[Stored items]
————

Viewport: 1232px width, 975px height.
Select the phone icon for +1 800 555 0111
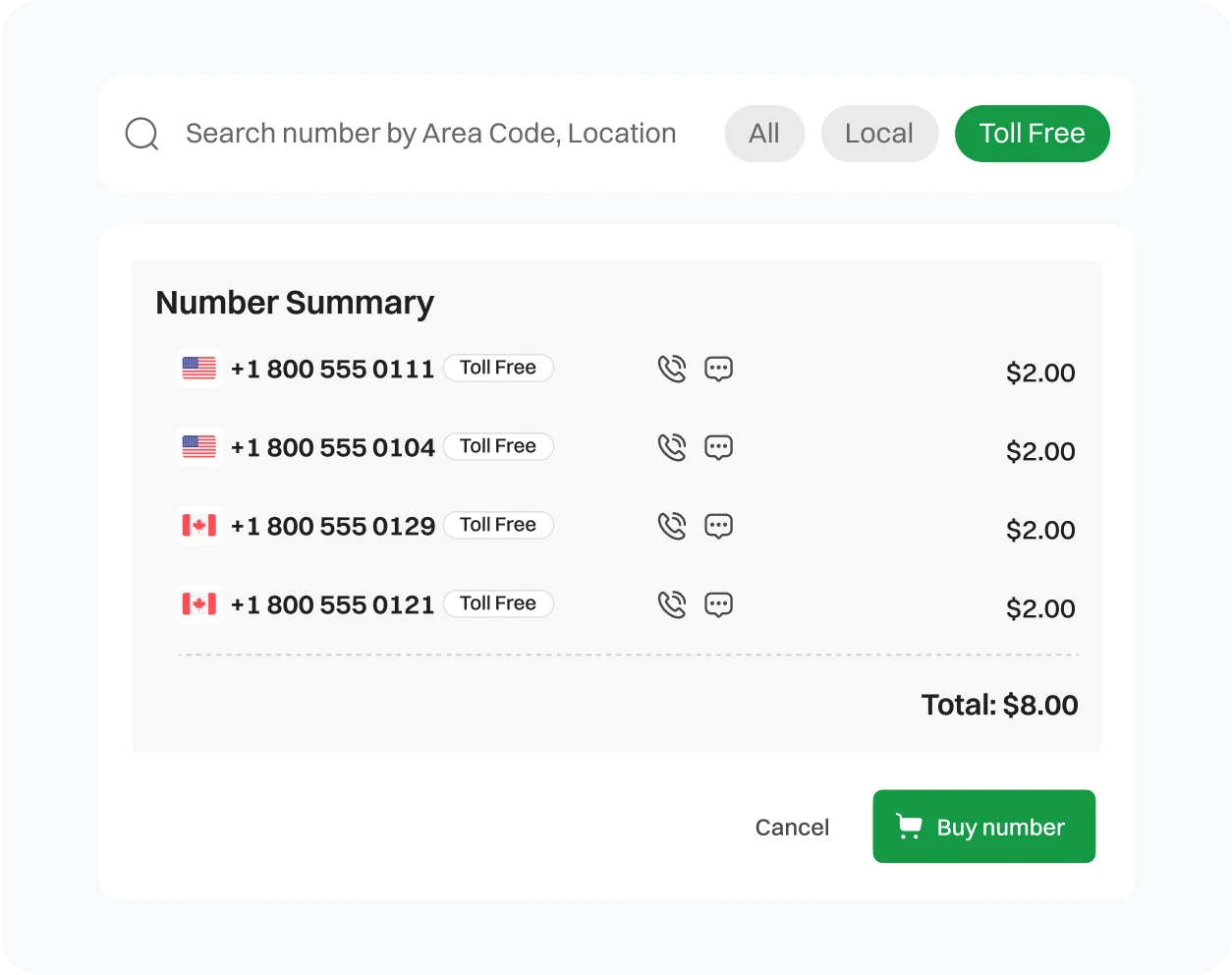672,368
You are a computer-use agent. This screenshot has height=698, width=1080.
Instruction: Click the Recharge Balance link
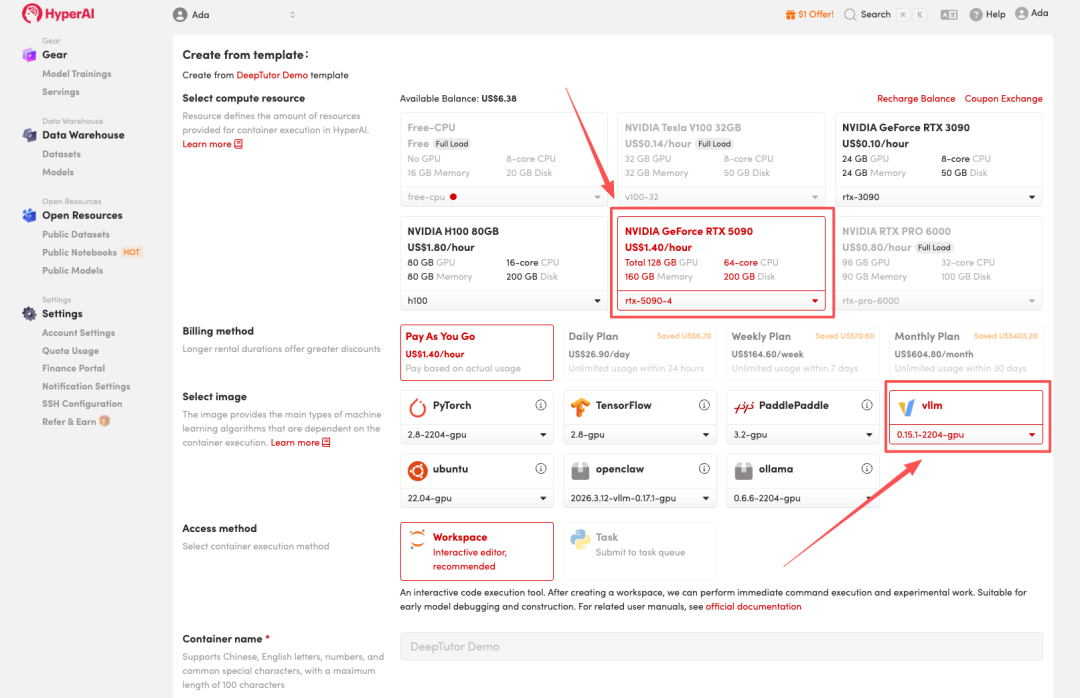pos(916,99)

————

**Try it**
Images are to be omitted; repeat the remaining data above exactly.

**Answer to the problem**
Viewport: 1232px width, 975px height.
Select the phone icon for +1 800 555 0111
672,368
You are a computer-use agent. This screenshot has height=698, width=1080.
Instruction: Click the Recharge Balance link
pos(916,99)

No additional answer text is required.